Caméscope, mode d’emploi

Critique | Journal du futur de Agathe Bonitzer | Compétition, FID 2026

À l’hiver 2004, Agathe Bonitzer, du haut de ses quinze ans, peut enfin filmer, rester assez longtemps sans bouger, et apprendre à couper sur les pas de sa mère Sophie ​​Fillières. Caméscope à la main, elle remplit sur deux années une douzaine de cassettes, l’équivalent de près de quatorze heures de rushes qu’elle reprend alors vingt ans plus tard pour son Journal du futur. Avec l’aide de son monteur Clément Pinteaux, la filmeuse propose une matière qui semble brute, presque inaltérée, à la poursuite de ces traces chronologiques proches du monté-tourné. 

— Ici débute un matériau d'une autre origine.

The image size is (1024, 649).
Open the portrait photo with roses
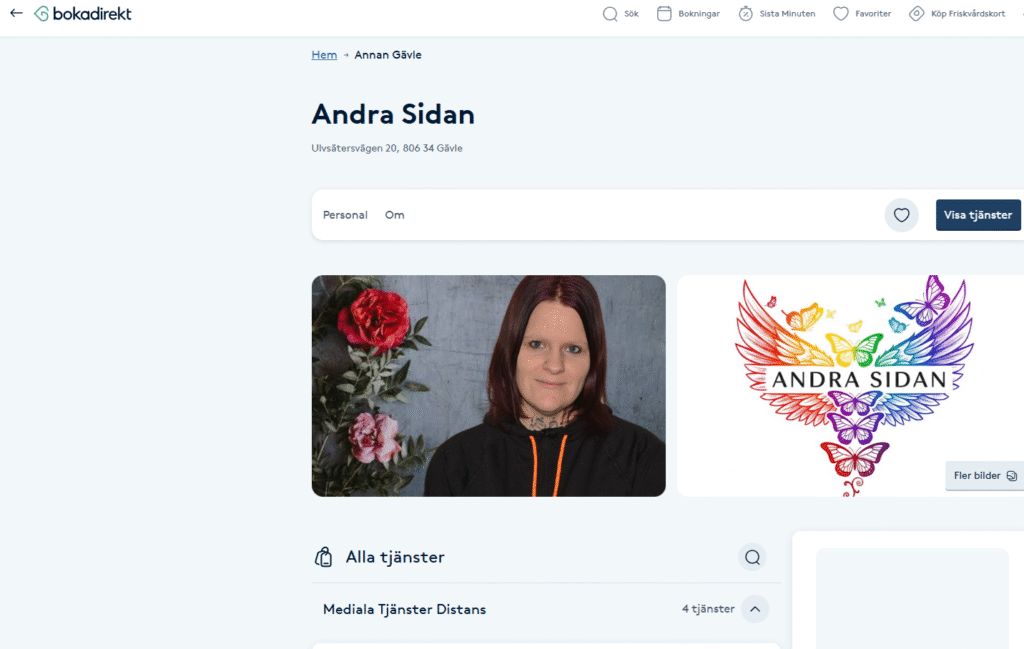pyautogui.click(x=488, y=385)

Cela sera avant tout le journal d’une jeune fille, de ses états et passe-temps, de ses amitiés au début des années 2000. Une nostalgie heureuse qui baumera le temps de son récit nos coeurs adolescents. En Bretagne, Agathe, Fanny et Marine s’interrogent et chantent sur la base de pacotilles, d’histoires imaginées d’amours et d’éclats de langage, s’auto-documentent à tour de rôle. La caméra circule entre leurs mains et leurs rires faisant l’état des lieux d’une certaine jeunesse bourgeoise sur des airs de nouvelle vague. En bande, elles font les 400 coups, se font actrices, présentatrices, journalistes. De retour à Paris, elles capturent, sur le mode de l’adresse ou du micro-trottoir (bientôt symptômes répandus des vidéos et blogs Internet), la ville et ses habitant·es, leur quotidien, déployant les capacités du médium.

Par ce collage d’archives personnelles, Bonitzer rembobine farfouillant sa mémoire aux amorces du digital. Le journal, intime, s’écrit en images et se figure en mots. La vie file en cursives déployant son insoutenable légèreté.